__Consigne A__
Recopiez le passage de l'article sur le plan montagne des régions en commençant à "Les régions dégainent" et en terminant à "par le gouvernement.".
__Consigne B__
Selon l'article sur le plan montagne des régions, quel est le montant du plan d'investissement d'urgence voté par la région Provence-Alpes-Côte d'Azur pour les stations de ski ?

Les régions dégainent leur "plan Marshall" pour la montagne
Trois semaines après la grande réunion à Matignon avec les acteurs de la montagne, les régions Paca et Auvergne-Rhône-Alpes annoncent leur propre plan, alliant mesures d’urgence et mesures de diversification à plus long terme. Des initiatives qui visent à pallier les "angles morts" des aides de l'Etat mais aussi à anticiper le "plan Montagne" préparé par le gouvernement.
"Souvenons-nous du sacrifice nécessaire des vacances de Noël pour sauver celles de février. Eh bien, nous n’avons eu ni les unes ni les autres." Non sans une certaine amertume, le président de la région Provence-Alpes-Côte d’Azur, Renaud Muselier, a jugé le 23 février, que la situation des stations de ski n’était "plus tenable pour des milliers de professionnels et de familles". Mais "ce ne sont pas que les stations de ski qui sont touchées. C’est toute la montagne qui risque de couler", a-t-il alerté, à l’occasion d'assises consacrées à l'avenir des Alpes du Sud. Il a indiqué que la région avait voté, vendredi dernier, un plan d’investissement d’urgence de 8 millions d’euros pour les stations de ski. "Des projets sont prêts. Il manquait un soutien franc et massif pour les réaliser", a-t-il déclaré.

__Données affichées__
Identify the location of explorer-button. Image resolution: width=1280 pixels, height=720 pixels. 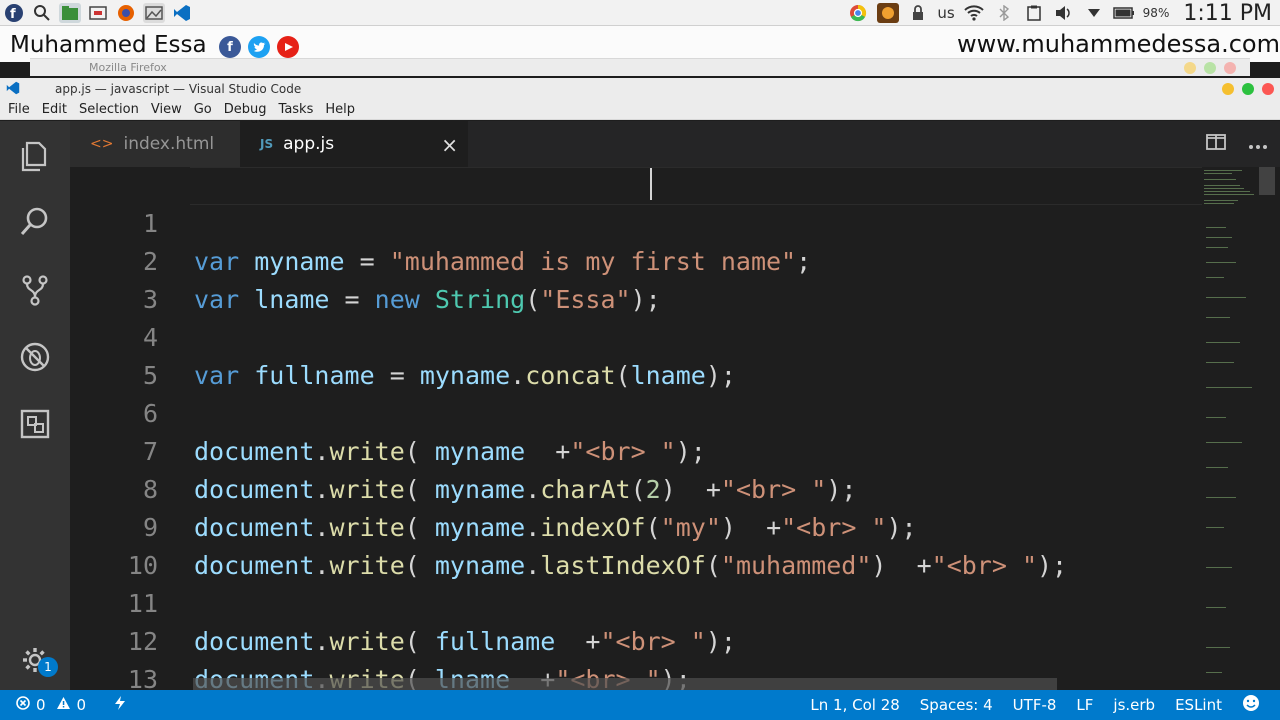
(35, 156).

__Résultat A__
Les régions dégainent leur "plan Marshall" pour la montagne
Trois semaines après la grande réunion à Matignon avec les acteurs de la montagne, les régions Paca et Auvergne-Rhône-Alpes annoncent leur propre plan, alliant mesures d’urgence et mesures de diversification à plus long terme. Des initiatives qui visent à pallier les "angles morts" des aides de l'Etat mais aussi à anticiper le "plan Montagne" préparé par le gouvernement.

__Résultat B__
Ce plan s'élève à 8 millions d'euros.